**SUPPLIED RECORDS**
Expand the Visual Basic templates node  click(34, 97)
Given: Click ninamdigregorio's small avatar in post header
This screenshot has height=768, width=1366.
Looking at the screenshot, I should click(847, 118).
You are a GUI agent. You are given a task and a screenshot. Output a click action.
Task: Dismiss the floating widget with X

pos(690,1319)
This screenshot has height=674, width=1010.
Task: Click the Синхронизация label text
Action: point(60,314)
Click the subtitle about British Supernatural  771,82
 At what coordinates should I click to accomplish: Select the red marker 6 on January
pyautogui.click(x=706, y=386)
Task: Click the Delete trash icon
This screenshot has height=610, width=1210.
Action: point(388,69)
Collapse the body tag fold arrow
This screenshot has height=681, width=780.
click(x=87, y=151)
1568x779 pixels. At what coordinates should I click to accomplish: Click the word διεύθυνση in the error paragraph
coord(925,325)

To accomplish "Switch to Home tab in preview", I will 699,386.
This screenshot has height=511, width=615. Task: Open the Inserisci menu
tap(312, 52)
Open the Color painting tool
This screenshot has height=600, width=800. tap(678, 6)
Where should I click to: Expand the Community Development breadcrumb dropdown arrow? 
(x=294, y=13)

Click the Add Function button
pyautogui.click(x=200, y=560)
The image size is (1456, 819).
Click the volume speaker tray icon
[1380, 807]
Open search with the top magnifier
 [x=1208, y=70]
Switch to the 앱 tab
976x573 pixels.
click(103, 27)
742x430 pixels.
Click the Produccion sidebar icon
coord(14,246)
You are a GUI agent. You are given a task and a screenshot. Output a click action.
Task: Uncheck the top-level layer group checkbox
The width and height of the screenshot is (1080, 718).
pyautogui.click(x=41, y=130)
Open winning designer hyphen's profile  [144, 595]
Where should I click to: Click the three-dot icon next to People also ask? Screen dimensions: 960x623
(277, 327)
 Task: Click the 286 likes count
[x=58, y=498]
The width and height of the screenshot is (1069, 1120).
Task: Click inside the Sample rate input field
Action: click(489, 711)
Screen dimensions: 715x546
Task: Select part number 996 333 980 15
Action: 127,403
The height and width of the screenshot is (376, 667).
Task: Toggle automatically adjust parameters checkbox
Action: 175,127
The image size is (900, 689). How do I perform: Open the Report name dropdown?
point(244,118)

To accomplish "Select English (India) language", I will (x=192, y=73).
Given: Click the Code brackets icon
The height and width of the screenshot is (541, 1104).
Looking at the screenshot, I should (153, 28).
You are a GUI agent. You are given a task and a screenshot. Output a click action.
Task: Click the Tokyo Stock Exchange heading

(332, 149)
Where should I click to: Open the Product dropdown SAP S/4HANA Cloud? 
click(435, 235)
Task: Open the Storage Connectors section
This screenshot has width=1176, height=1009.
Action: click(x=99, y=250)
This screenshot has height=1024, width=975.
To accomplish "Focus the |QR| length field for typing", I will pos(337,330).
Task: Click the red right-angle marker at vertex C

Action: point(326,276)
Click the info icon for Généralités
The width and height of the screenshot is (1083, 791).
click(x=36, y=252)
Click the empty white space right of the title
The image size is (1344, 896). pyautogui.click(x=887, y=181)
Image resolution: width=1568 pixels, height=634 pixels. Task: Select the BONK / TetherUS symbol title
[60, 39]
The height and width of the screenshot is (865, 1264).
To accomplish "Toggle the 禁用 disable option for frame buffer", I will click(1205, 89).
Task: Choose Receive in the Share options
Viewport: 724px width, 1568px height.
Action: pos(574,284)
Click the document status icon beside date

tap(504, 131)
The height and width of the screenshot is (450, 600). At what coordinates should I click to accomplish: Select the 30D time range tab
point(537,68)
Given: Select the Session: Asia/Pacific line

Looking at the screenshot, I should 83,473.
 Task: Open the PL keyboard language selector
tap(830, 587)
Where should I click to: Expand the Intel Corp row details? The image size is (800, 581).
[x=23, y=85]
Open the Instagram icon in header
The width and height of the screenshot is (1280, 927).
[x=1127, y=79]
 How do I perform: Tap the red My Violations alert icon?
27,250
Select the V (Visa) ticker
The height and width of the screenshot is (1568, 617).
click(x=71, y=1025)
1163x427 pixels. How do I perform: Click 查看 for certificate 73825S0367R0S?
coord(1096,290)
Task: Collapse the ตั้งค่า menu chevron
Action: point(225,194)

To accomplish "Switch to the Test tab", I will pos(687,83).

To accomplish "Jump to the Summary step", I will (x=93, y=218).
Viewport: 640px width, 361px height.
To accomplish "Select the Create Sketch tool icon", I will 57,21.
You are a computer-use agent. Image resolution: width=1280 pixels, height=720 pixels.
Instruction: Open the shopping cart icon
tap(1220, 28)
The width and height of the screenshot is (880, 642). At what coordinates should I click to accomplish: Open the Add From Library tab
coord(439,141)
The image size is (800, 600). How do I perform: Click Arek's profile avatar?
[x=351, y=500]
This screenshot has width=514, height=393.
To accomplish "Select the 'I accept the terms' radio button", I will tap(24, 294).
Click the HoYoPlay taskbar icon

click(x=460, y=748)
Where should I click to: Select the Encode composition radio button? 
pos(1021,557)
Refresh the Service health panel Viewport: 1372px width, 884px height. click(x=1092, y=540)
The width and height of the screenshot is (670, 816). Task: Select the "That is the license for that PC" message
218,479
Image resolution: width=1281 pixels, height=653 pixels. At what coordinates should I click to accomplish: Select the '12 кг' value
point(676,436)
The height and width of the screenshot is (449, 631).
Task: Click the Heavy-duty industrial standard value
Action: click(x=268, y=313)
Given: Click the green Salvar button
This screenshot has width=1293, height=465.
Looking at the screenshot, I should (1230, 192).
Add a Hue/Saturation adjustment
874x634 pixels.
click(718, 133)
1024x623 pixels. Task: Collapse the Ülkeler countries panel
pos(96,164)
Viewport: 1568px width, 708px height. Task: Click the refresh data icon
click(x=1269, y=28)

**TASK DESCRIPTION**
Repeat exactly the lines from the line containing "874x634 pixels." through the last line of the records above, including both, and nothing else.

**SOLUTION FOR THIS TASK**
874x634 pixels.
click(718, 133)
1024x623 pixels. Task: Collapse the Ülkeler countries panel
pos(96,164)
Viewport: 1568px width, 708px height. Task: Click the refresh data icon
click(x=1269, y=28)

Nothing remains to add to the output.